Stored items:
===

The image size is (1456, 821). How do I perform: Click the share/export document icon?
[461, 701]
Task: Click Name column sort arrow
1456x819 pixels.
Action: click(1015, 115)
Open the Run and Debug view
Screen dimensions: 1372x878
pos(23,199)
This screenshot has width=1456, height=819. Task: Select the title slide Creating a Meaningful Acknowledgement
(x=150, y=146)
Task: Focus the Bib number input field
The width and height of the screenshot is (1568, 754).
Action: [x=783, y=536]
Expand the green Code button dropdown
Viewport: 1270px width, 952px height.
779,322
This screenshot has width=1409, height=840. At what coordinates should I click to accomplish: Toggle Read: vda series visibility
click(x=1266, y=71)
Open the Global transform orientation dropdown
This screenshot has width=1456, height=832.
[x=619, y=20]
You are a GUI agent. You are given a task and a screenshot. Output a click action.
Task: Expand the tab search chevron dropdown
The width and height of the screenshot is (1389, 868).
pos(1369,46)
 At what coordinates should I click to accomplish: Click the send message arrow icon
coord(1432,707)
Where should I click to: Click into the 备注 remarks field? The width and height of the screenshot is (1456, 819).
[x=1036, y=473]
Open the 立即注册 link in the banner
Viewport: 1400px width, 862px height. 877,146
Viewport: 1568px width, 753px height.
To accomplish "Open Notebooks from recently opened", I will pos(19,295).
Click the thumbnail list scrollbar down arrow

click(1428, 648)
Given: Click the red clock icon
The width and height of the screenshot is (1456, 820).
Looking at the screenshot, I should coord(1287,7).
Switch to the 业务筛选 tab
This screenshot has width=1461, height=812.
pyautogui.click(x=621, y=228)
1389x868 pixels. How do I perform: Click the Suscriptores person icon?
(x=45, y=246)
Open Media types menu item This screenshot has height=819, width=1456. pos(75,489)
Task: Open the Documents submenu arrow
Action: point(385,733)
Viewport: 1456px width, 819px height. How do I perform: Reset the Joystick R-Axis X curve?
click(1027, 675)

===

One line above contains "The width and height of the screenshot is (1568, 754).". Output that line and each one after it, word for word, and nothing else.

Task output:
The width and height of the screenshot is (1568, 754).
Action: [x=783, y=536]
Expand the green Code button dropdown
Viewport: 1270px width, 952px height.
779,322
This screenshot has width=1409, height=840. At what coordinates should I click to accomplish: Toggle Read: vda series visibility
click(x=1266, y=71)
Open the Global transform orientation dropdown
This screenshot has width=1456, height=832.
[x=619, y=20]
You are a GUI agent. You are given a task and a screenshot. Output a click action.
Task: Expand the tab search chevron dropdown
The width and height of the screenshot is (1389, 868).
pos(1369,46)
 At what coordinates should I click to accomplish: Click the send message arrow icon
coord(1432,707)
Where should I click to: Click into the 备注 remarks field? The width and height of the screenshot is (1456, 819).
[x=1036, y=473]
Open the 立即注册 link in the banner
Viewport: 1400px width, 862px height. 877,146
Viewport: 1568px width, 753px height.
To accomplish "Open Notebooks from recently opened", I will pos(19,295).
Click the thumbnail list scrollbar down arrow

click(1428, 648)
Given: Click the red clock icon
The width and height of the screenshot is (1456, 820).
Looking at the screenshot, I should coord(1287,7).
Switch to the 业务筛选 tab
This screenshot has width=1461, height=812.
pyautogui.click(x=621, y=228)
1389x868 pixels. How do I perform: Click the Suscriptores person icon?
(x=45, y=246)
Open Media types menu item This screenshot has height=819, width=1456. pos(75,489)
Task: Open the Documents submenu arrow
Action: point(385,733)
Viewport: 1456px width, 819px height. How do I perform: Reset the Joystick R-Axis X curve?
click(1027, 675)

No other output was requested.